Perché il concetto chiave trasmesso e radicato diventi: “Noi non spendiamo per fare sport, noi investiamo nello sport”, è necessario che alcuni equilibri da tempo abbarbicati alla comune concezione imprenditoriale e professionistica degli attori che ruotano attorno all’asse del business sportivo vengano prepotentemente mutati o addirittura sradicati.
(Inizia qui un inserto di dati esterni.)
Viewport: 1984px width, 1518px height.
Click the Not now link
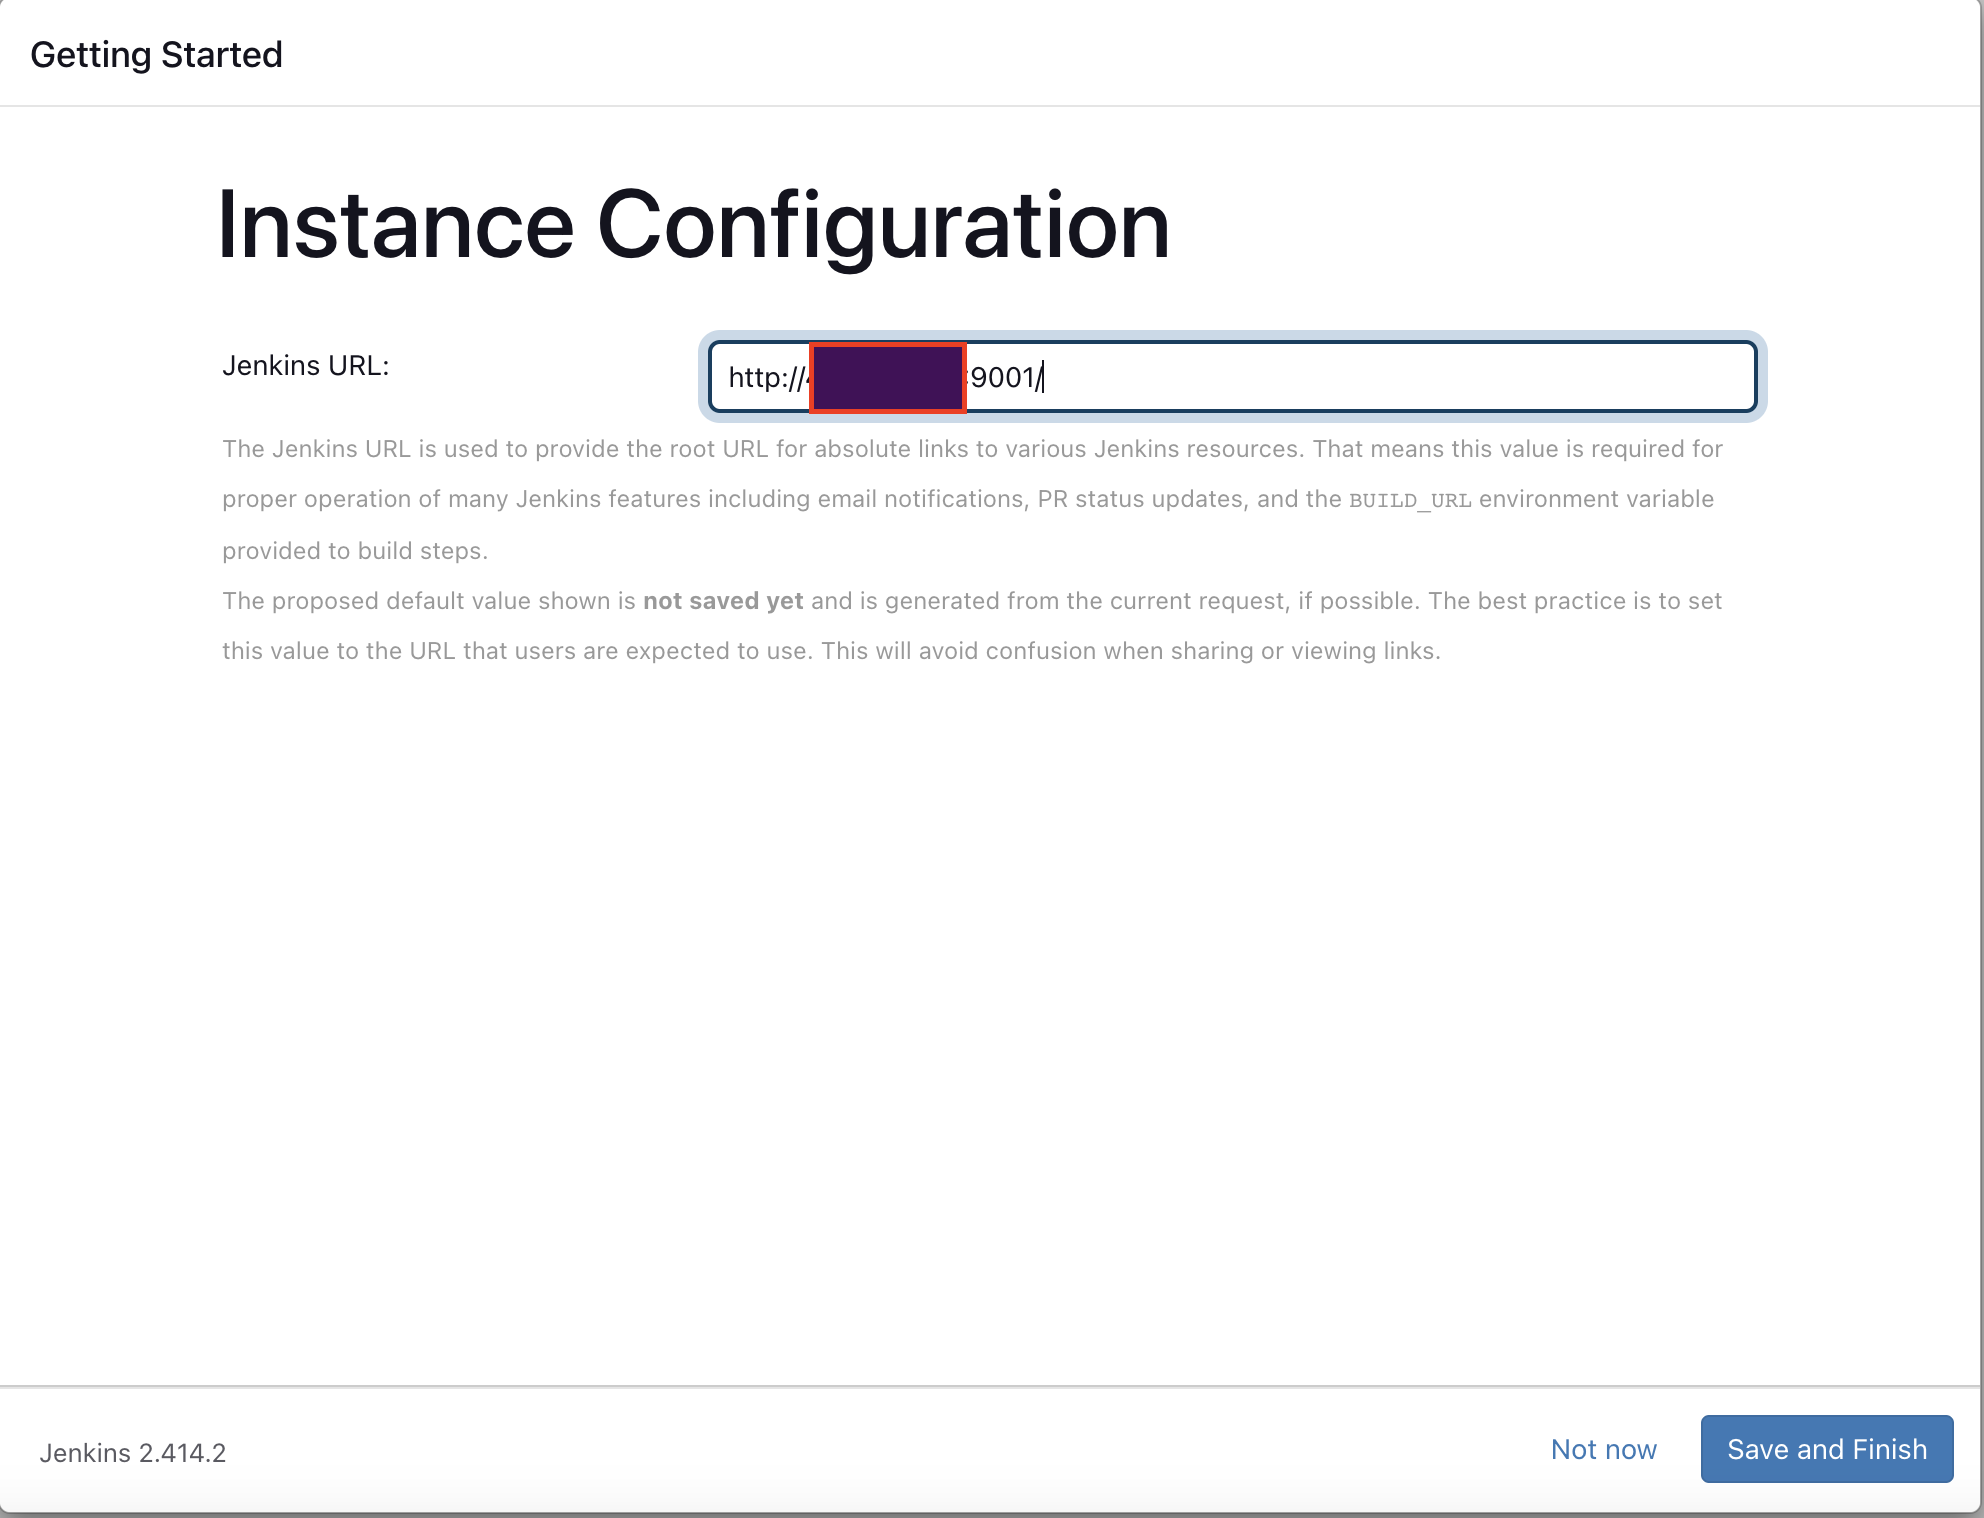click(1603, 1449)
Perché la Responsabilità Sociale nello sport non sia soltanto “dello sport” ma anche, e soprattutto, di chi lo sport lo usa, lo consuma e lo sfrutta al fine di carpirne quella connaturata capacità di generare relazioni e smuovere equilibri per così dire Neshiani, è d’obbligo che i suoi protagonisti si facciano carico di un agire impetuoso e collettivo .

E che cos’è lo sport se non inarrestabile e sconvolgente impeto?
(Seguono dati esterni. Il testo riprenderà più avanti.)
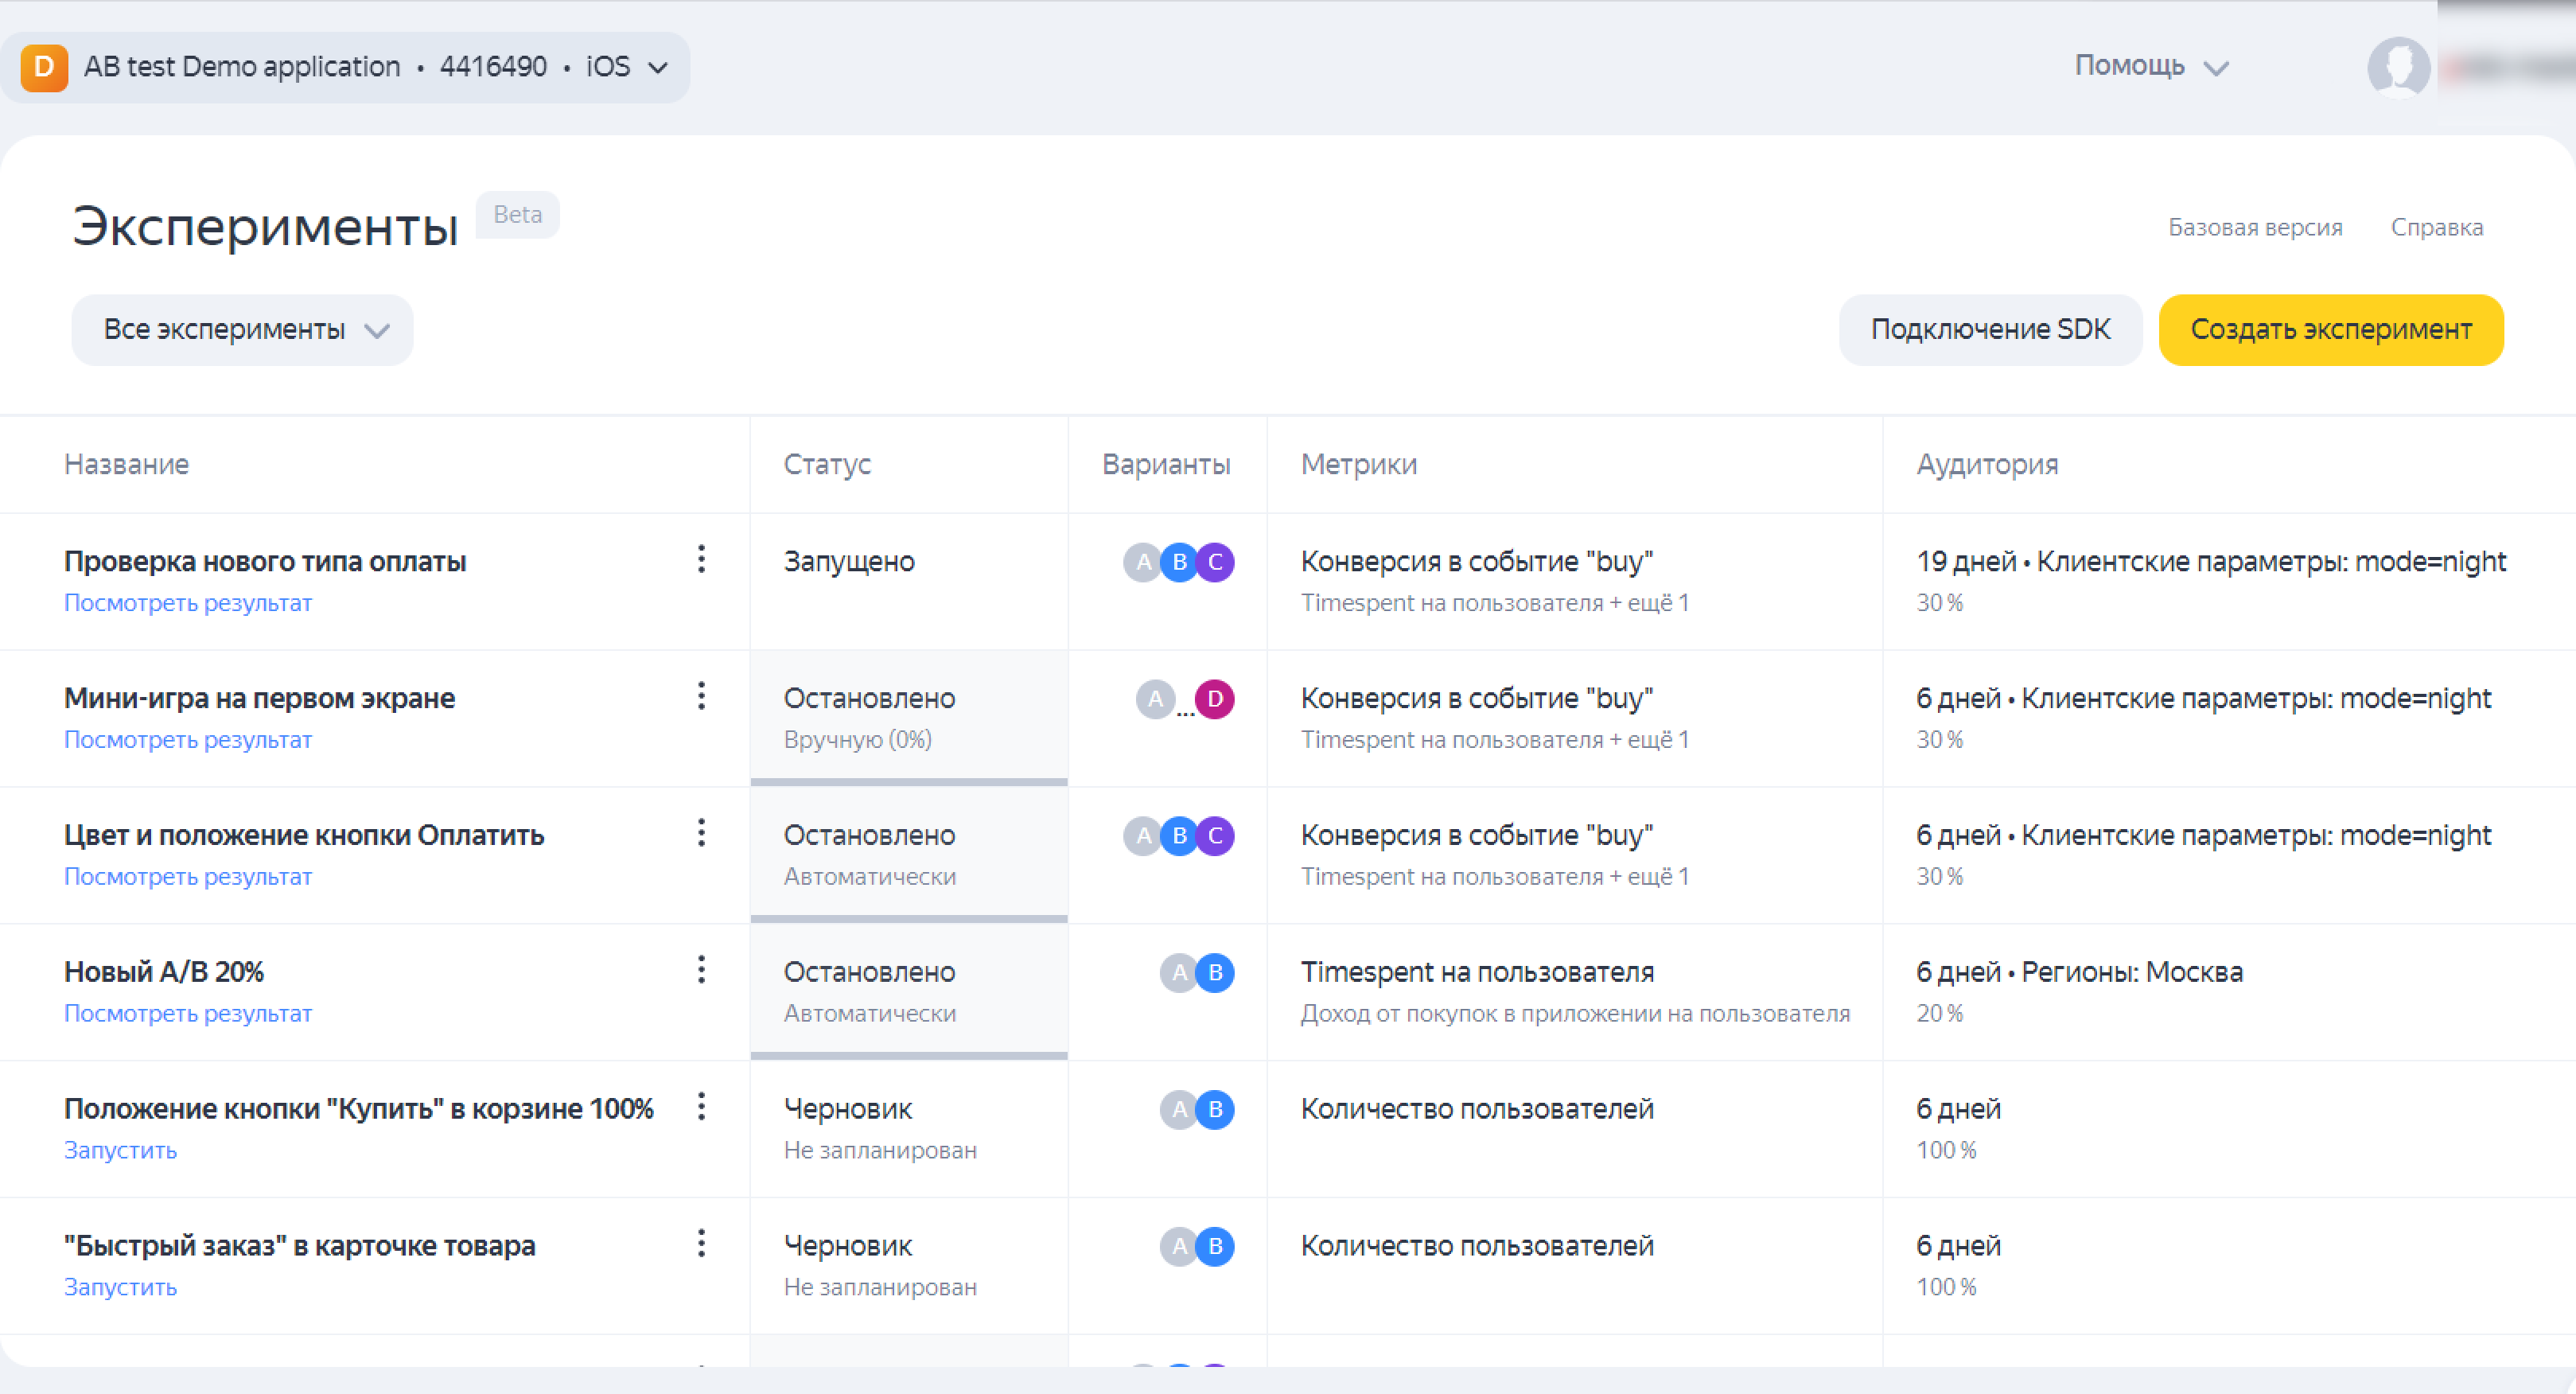Click variant D badge in Мини-игра row
This screenshot has height=1394, width=2576.
point(1214,699)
Nel corso della storia, di pari passo all’evolversi di popoli e civiltà, lo sport ha sempre esercitato un ruolo capitale, e se vogliamo in un certo senso anche politico, come strumento di potere dispotico (si pensi ai grandi totalitarismi), ma anche come fattore di pacificazione (noto fattore di superamento delle barriere e delle diversità, che siano esse territoriali o sociali). Ed essendo, ad oggi, una realtà sociale alla quale molti fanno riferimento nella ricerca di modelli valoriali e di corretti stili di vita, a causa della sua naturale qualifica di contenitore di valori, ma anche, e forse soprattutto, per la sempre più evidente latitanza di quelle famose isole della personalità (istituzioni, politica, realtà economiche e sociali) attualmente visibilmente poco capaci di garantire qual si voglia forma di sostengo o certezza, è necessario che l’intera rete dei soggetti che ruota attorno al mondo dello sport si assuma la responsabilità di dare delle risposte in maniera non isolata, ma rafforzando le relazioni con i propri stakeholder istituzionali e non, al fine di uno sviluppo (e prima di tutto di una tutela) territoriale e sociale che si configuri come un ritorno per la collettività.

Ed ecco che allora la chiave fondamentale per perseguire la comune responsabilità può essere individuata a livello di dialogo e conseguente scambio tra le comunità, l’ambiente che esse popolano e i soggetti che vi operano. Ma se come sostiene Mandela - lo sport è più potente dei governi nel rompere le barriere razziali ed è capace di ridere in faccia a tutte le discriminazioni – allora forse quest’ultimo risulta essere qualcosa di più di mera attività  produttiva, propria e distintiva del dissociato partito degli “sportivi”; ordine tradizionalmente separato e ben distinto dal resto delle categorie sociali appartenenti alla comunità. Probabilmente, lo sport, caratterizzandosi come momento di crescita e sviluppo della persona, svolge, assieme agli attori economici, sociali ed istituzionali di un determinato luogo, un ruolo significativo nei processi di trasformazione urbana e sociale.